井上発人
モニターデロイト
マネジャー

井上 フィジビリティスタディへの参加者からは、「災害発生時には、正確な情報の収集が必要だ」「水を持ち出そうとしたが、重くてどこまで持っていったらよいか迷うことに気づいた」といった声も聞かれ、意識変化や行動変容に一定の効果があったと感じています。

 PCを使ったシミュレーション体験は、あまり使う機会のない高齢者などには難しいのではないかという意見もありました。しかし、実際にやってみると、60~70代の方も問題なく使用いただけたりと、それほど大きな問題ではなく、むしろ多くの参加者は、「仮想空間で災害を疑似体験してみることの意義は大きい」と感じてくださったようです。

 マンション管理組合の方からは、「コロナ禍で、なかなかリアルな防災訓練ができないので、こうした機会を設けてもらえるのはありがたい」という声もありました。また、PTAの方々からは「子どもたちにこそ、話して伝えるだけでなく体験が有効。子どもも参加できるようにしてほしい」という要望もいただいています。こうした声を活かしていくことも、社会課題解決の過程において重要なことだととらえています。

変化を起こしたい共創パートナーの参加に期待

――「日本版Smart Societyプロジェクト」では、可視化されたニーズや行動パターンをもとに、企業や行政といった共創パートナーによる新たなサービス開発を促進することも目指しているそうですが、「デジタル防災訓練」では、どのようなパートナーの参加を期待していますか。

上村 民間企業については、幅広い業種からの参加を期待しています。なかでも鉄道、バスなどの公共交通機関や、ホテルなどの宿泊業は、避難の際の移動手段や受け入れ先となるという点で、親和性が高いのではないかと思っています。

赤松 マーケティング手段や情報収集を期待する企業のほか、社会課題解決のための取り組みであるという目的と意義に賛同して、よりよいプラットフォームづくりに参画してくださる共創パートナーと、同志としてこの取り組みを広げていきたいですね。

井上 個々の企業だけでできることは限られますから、多様なパートナーとともに社会的インパクトのあるエコシステムをつくることが、次のステップとして重要なポイントです。

――エコシステムの共創パートナー集めに向けた具体的なプランがあれば聞かせてください。

井上 フィジビリティスタディで、市民の本音に基づく行動はどのようなものかということが少しずつ見えてきたので、そのニーズに対応するサービスや施策が設計できる可能性のある企業や行政機関との対話のフェーズに入っています。今後、実証実験を進めることで、新たなサービスの可能性がさらに見つかるのではないかと期待しています。

赤松 NTT Comが持つ企業や行政機関とのつながりを活かしてパートナーを募っていくことで、スマートソサエティの実現へと、着実に、そして大きなムーブメントへと育てていきたいと思います。

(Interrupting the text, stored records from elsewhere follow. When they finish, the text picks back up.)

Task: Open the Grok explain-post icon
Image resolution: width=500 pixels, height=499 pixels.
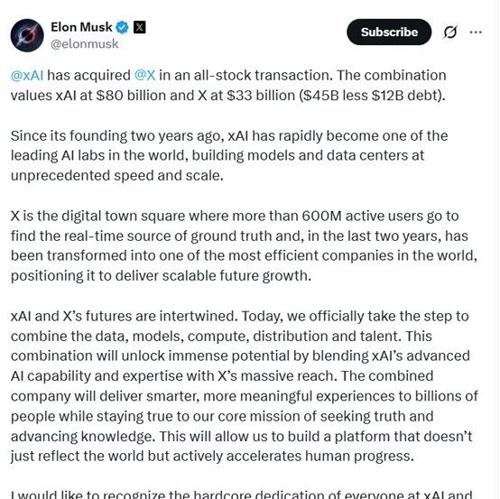Action: coord(450,32)
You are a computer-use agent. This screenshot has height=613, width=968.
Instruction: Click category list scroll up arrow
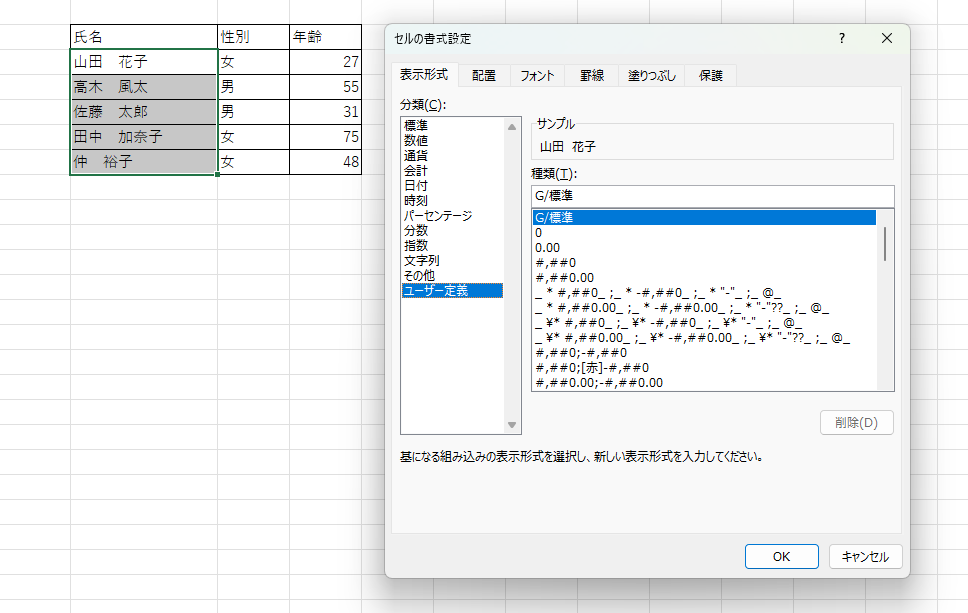click(514, 126)
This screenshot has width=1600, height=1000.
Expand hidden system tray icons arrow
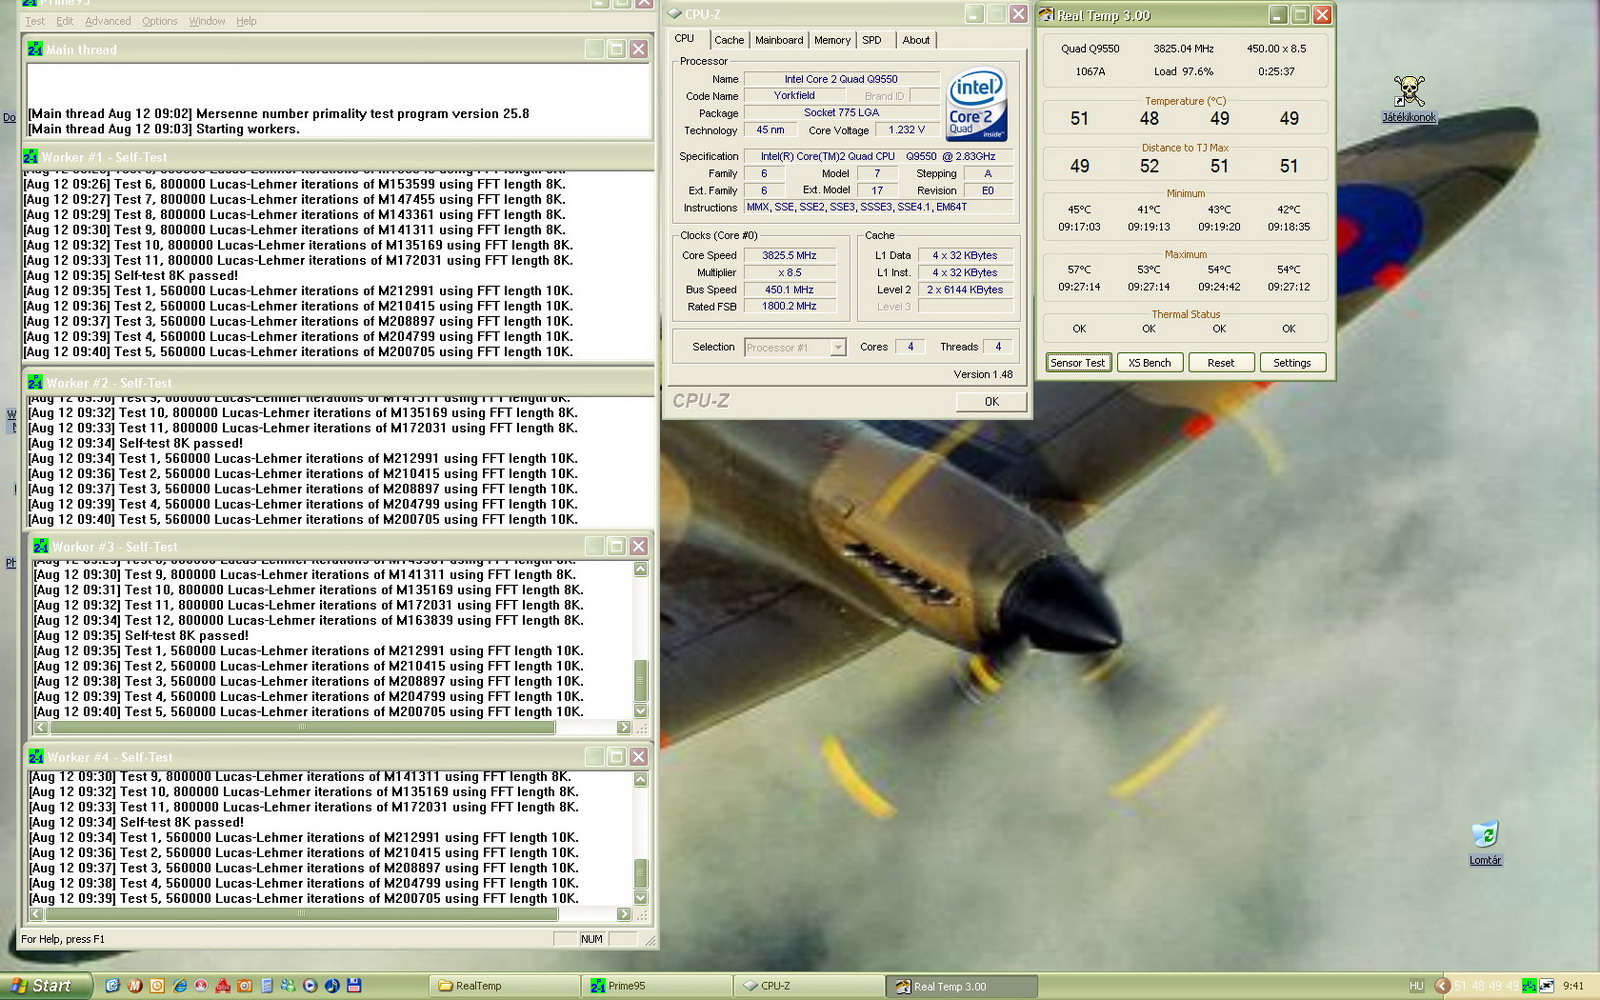coord(1442,986)
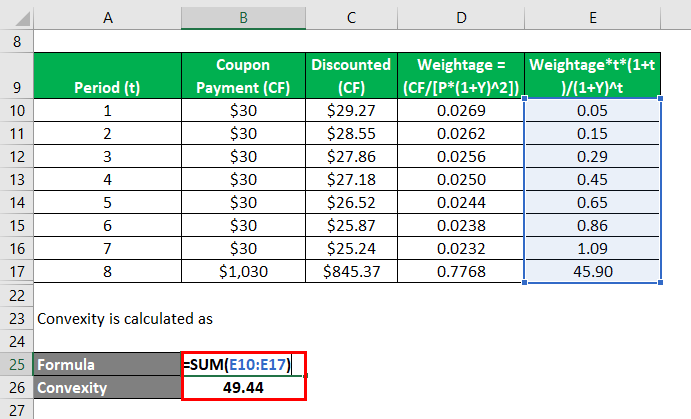Select the Convexity result cell 49.44
Viewport: 691px width, 419px height.
click(x=243, y=387)
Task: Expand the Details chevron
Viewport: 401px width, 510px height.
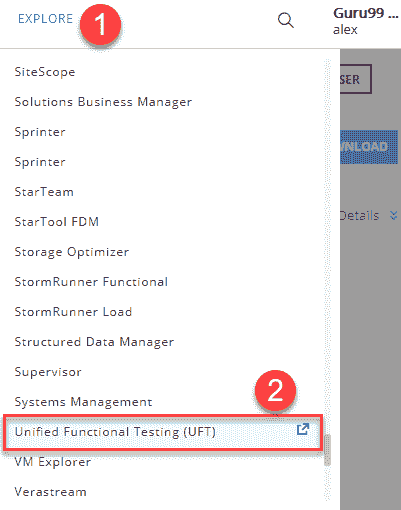Action: tap(394, 216)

上村 共創パートナーと組むことで実現できるサービスのアイデアも考え始めています。

 たとえば、災害の72時間前に避難するのが理想的ということであれば、旅行業や宿泊業に「避難」と「ワーケーション」を兼ねた3泊4日程度の旅行商品を企画してもらうという方法もあるかもしれません。ワークショップの参加者からも、「そういう視点はなかった」と興味を持っていただきました。

井上 実証実験を通じて、災害時における人々の実際のニーズや行動が可視化されれば、求められるサービスのあり方も変わってくるかもしれませんし、さらには、これまでの規制やルールを変更するという議論にもなるかもしれません。そうした変化をみずから巻き起こしたいという企業や行政機関とのエコシステムによって、CSVによる社会課題解決が進むと期待しています。